■ WHAT IS NEEDED: Return the listing below character for character.
[LISTED RECORDS — start]
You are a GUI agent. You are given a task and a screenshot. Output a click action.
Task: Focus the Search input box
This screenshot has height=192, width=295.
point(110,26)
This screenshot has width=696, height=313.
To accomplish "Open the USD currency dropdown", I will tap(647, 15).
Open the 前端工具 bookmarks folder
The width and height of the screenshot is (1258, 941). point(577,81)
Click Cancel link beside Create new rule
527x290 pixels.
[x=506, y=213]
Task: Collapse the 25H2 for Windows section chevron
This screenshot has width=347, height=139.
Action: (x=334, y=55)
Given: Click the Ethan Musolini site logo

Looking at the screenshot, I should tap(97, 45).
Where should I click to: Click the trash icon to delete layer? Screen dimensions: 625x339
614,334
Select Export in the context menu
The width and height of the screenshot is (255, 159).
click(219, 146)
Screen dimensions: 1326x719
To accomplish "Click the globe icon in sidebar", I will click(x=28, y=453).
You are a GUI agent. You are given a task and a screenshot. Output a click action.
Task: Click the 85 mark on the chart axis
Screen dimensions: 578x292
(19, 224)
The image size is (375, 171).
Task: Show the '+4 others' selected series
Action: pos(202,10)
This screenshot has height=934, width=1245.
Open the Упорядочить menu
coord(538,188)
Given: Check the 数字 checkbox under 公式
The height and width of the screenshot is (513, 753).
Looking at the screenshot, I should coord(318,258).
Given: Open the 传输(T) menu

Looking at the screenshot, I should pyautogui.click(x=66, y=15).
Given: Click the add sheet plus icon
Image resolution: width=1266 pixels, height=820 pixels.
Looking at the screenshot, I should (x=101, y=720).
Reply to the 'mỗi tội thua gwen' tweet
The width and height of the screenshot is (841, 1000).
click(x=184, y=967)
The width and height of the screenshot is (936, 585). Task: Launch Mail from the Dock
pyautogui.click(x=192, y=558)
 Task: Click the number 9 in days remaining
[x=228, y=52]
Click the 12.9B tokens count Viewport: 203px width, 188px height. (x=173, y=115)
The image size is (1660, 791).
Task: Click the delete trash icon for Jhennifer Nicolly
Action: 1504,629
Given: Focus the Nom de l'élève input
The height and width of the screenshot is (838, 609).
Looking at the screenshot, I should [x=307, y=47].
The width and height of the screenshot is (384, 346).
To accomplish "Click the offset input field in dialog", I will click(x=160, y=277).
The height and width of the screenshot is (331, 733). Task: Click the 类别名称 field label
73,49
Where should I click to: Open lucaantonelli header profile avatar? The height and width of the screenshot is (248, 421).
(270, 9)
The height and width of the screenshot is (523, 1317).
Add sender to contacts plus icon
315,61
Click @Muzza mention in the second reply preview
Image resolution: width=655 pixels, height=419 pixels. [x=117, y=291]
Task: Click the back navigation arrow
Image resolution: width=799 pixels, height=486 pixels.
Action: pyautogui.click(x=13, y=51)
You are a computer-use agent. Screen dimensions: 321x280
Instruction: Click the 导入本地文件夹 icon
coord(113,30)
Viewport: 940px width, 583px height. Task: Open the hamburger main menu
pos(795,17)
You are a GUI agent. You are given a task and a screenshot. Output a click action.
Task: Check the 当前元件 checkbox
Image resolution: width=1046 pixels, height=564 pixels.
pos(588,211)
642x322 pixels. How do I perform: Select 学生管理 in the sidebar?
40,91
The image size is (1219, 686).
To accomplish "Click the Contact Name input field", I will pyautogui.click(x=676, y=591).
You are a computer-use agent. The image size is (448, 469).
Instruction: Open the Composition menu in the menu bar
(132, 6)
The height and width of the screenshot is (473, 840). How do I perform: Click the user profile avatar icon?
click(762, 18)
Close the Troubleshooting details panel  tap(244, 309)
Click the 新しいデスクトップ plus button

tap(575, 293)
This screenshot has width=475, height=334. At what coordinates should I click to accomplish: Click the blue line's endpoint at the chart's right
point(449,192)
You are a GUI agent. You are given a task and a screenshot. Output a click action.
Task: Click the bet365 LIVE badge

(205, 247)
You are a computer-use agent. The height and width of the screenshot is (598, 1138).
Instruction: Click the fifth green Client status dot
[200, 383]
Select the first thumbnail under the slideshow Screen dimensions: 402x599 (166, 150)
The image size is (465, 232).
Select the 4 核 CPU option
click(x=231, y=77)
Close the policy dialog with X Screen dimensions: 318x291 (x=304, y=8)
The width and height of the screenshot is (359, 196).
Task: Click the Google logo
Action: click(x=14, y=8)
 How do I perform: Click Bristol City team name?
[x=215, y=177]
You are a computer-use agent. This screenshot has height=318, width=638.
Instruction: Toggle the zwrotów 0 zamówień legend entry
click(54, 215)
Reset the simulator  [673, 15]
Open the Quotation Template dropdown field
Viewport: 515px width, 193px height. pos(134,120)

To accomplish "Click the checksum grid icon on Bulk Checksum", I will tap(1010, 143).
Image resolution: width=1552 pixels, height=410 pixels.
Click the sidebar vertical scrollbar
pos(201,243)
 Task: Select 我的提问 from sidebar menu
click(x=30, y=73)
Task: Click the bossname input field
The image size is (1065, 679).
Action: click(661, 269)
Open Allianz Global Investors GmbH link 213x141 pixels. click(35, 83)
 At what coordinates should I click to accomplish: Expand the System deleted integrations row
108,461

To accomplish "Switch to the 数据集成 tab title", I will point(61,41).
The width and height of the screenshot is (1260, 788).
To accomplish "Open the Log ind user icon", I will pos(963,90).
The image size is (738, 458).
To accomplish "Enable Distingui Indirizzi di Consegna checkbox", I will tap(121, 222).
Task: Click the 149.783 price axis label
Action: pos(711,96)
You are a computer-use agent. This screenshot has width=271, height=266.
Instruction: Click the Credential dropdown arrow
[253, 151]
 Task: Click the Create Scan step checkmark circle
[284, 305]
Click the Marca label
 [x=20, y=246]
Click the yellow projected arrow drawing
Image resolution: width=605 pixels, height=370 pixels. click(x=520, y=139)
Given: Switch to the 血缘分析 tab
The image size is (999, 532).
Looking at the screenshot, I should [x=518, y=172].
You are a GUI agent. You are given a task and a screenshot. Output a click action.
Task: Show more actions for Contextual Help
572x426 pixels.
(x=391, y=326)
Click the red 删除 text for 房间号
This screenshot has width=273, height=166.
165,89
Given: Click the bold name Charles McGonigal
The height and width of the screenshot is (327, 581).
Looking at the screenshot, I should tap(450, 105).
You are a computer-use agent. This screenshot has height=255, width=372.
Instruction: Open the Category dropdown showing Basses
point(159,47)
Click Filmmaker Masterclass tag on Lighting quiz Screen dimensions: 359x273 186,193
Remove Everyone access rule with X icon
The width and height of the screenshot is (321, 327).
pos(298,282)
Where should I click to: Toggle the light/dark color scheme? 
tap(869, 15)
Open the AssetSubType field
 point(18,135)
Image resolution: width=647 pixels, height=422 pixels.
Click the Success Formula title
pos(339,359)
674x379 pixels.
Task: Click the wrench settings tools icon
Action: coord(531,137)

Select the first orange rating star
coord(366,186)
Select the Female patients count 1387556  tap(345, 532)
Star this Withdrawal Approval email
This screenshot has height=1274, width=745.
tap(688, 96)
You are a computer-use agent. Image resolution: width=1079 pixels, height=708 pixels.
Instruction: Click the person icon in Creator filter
[LISTED RECORDS — finish]
■ ANSWER BELOW:
You are a GUI agent. You are given a task and a screenshot. Output a click action.
Task: Focus the Search input box
This screenshot has height=192, width=295.
point(110,26)
This screenshot has width=696, height=313.
To accomplish "Open the USD currency dropdown", I will tap(647, 15).
Open the 前端工具 bookmarks folder
The width and height of the screenshot is (1258, 941). point(577,81)
Click Cancel link beside Create new rule
527x290 pixels.
[x=506, y=213]
Task: Collapse the 25H2 for Windows section chevron
This screenshot has width=347, height=139.
Action: (x=334, y=55)
Given: Click the Ethan Musolini site logo

Looking at the screenshot, I should tap(97, 45).
Where should I click to: Click the trash icon to delete layer? Screen dimensions: 625x339
614,334
Select Export in the context menu
The width and height of the screenshot is (255, 159).
click(219, 146)
Screen dimensions: 1326x719
To accomplish "Click the globe icon in sidebar", I will click(x=28, y=453).
You are a GUI agent. You are given a task and a screenshot. Output a click action.
Task: Click the 85 mark on the chart axis
Screen dimensions: 578x292
(19, 224)
The image size is (375, 171).
Task: Show the '+4 others' selected series
Action: pos(202,10)
This screenshot has height=934, width=1245.
Open the Упорядочить menu
coord(538,188)
Given: Check the 数字 checkbox under 公式
The height and width of the screenshot is (513, 753).
Looking at the screenshot, I should coord(318,258).
Given: Open the 传输(T) menu

Looking at the screenshot, I should pyautogui.click(x=66, y=15).
Given: Click the add sheet plus icon
Image resolution: width=1266 pixels, height=820 pixels.
Looking at the screenshot, I should (x=101, y=720).
Reply to the 'mỗi tội thua gwen' tweet
The width and height of the screenshot is (841, 1000).
click(x=184, y=967)
The width and height of the screenshot is (936, 585). Task: Launch Mail from the Dock
pyautogui.click(x=192, y=558)
 Task: Click the number 9 in days remaining
[x=228, y=52]
Click the 12.9B tokens count Viewport: 203px width, 188px height. (x=173, y=115)
The image size is (1660, 791).
Task: Click the delete trash icon for Jhennifer Nicolly
Action: 1504,629
Given: Focus the Nom de l'élève input
The height and width of the screenshot is (838, 609).
Looking at the screenshot, I should [x=307, y=47].
The width and height of the screenshot is (384, 346).
To accomplish "Click the offset input field in dialog", I will click(x=160, y=277).
The height and width of the screenshot is (331, 733). Task: Click the 类别名称 field label
73,49
Where should I click to: Open lucaantonelli header profile avatar? The height and width of the screenshot is (248, 421).
(270, 9)
The height and width of the screenshot is (523, 1317).
Add sender to contacts plus icon
315,61
Click @Muzza mention in the second reply preview
Image resolution: width=655 pixels, height=419 pixels. [x=117, y=291]
Task: Click the back navigation arrow
Image resolution: width=799 pixels, height=486 pixels.
Action: pyautogui.click(x=13, y=51)
You are a computer-use agent. Screen dimensions: 321x280
Instruction: Click the 导入本地文件夹 icon
coord(113,30)
Viewport: 940px width, 583px height. Task: Open the hamburger main menu
pos(795,17)
You are a GUI agent. You are given a task and a screenshot. Output a click action.
Task: Check the 当前元件 checkbox
Image resolution: width=1046 pixels, height=564 pixels.
pos(588,211)
642x322 pixels. How do I perform: Select 学生管理 in the sidebar?
40,91
The image size is (1219, 686).
To accomplish "Click the Contact Name input field", I will pyautogui.click(x=676, y=591).
You are a computer-use agent. The image size is (448, 469).
Instruction: Open the Composition menu in the menu bar
(132, 6)
The height and width of the screenshot is (473, 840). How do I perform: Click the user profile avatar icon?
click(762, 18)
Close the Troubleshooting details panel  tap(244, 309)
Click the 新しいデスクトップ plus button

tap(575, 293)
This screenshot has width=475, height=334. At what coordinates should I click to accomplish: Click the blue line's endpoint at the chart's right
point(449,192)
You are a GUI agent. You are given a task and a screenshot. Output a click action.
Task: Click the bet365 LIVE badge

(205, 247)
You are a computer-use agent. The height and width of the screenshot is (598, 1138).
Instruction: Click the fifth green Client status dot
[200, 383]
Select the first thumbnail under the slideshow Screen dimensions: 402x599 (166, 150)
The image size is (465, 232).
Select the 4 核 CPU option
click(x=231, y=77)
Close the policy dialog with X Screen dimensions: 318x291 (x=304, y=8)
The width and height of the screenshot is (359, 196).
Task: Click the Google logo
Action: click(x=14, y=8)
 How do I perform: Click Bristol City team name?
[x=215, y=177]
You are a computer-use agent. This screenshot has height=318, width=638.
Instruction: Toggle the zwrotów 0 zamówień legend entry
click(54, 215)
Reset the simulator  [673, 15]
Open the Quotation Template dropdown field
Viewport: 515px width, 193px height. pos(134,120)

To accomplish "Click the checksum grid icon on Bulk Checksum", I will tap(1010, 143).
Image resolution: width=1552 pixels, height=410 pixels.
Click the sidebar vertical scrollbar
pos(201,243)
 Task: Select 我的提问 from sidebar menu
click(x=30, y=73)
Task: Click the bossname input field
The image size is (1065, 679).
Action: click(661, 269)
Open Allianz Global Investors GmbH link 213x141 pixels. click(35, 83)
 At what coordinates should I click to accomplish: Expand the System deleted integrations row
108,461

To accomplish "Switch to the 数据集成 tab title", I will point(61,41).
The width and height of the screenshot is (1260, 788).
To accomplish "Open the Log ind user icon", I will pos(963,90).
The image size is (738, 458).
To accomplish "Enable Distingui Indirizzi di Consegna checkbox", I will tap(121, 222).
Task: Click the 149.783 price axis label
Action: pos(711,96)
You are a computer-use agent. This screenshot has width=271, height=266.
Instruction: Click the Credential dropdown arrow
[253, 151]
 Task: Click the Create Scan step checkmark circle
[284, 305]
Click the Marca label
 [x=20, y=246]
Click the yellow projected arrow drawing
Image resolution: width=605 pixels, height=370 pixels. click(x=520, y=139)
Given: Switch to the 血缘分析 tab
The image size is (999, 532).
Looking at the screenshot, I should [x=518, y=172].
You are a GUI agent. You are given a task and a screenshot. Output a click action.
Task: Show more actions for Contextual Help
572x426 pixels.
(x=391, y=326)
Click the red 删除 text for 房间号
This screenshot has width=273, height=166.
165,89
Given: Click the bold name Charles McGonigal
The height and width of the screenshot is (327, 581).
Looking at the screenshot, I should tap(450, 105).
You are a computer-use agent. This screenshot has height=255, width=372.
Instruction: Open the Category dropdown showing Basses
point(159,47)
Click Filmmaker Masterclass tag on Lighting quiz Screen dimensions: 359x273 186,193
Remove Everyone access rule with X icon
The width and height of the screenshot is (321, 327).
pos(298,282)
Where should I click to: Toggle the light/dark color scheme? 
tap(869, 15)
Open the AssetSubType field
 point(18,135)
Image resolution: width=647 pixels, height=422 pixels.
Click the Success Formula title
pos(339,359)
674x379 pixels.
Task: Click the wrench settings tools icon
Action: coord(531,137)

Select the first orange rating star
coord(366,186)
Select the Female patients count 1387556  tap(345, 532)
Star this Withdrawal Approval email
This screenshot has height=1274, width=745.
tap(688, 96)
You are a computer-use agent. Image resolution: width=1079 pixels, height=708 pixels.
Instruction: Click the person icon in Creator filter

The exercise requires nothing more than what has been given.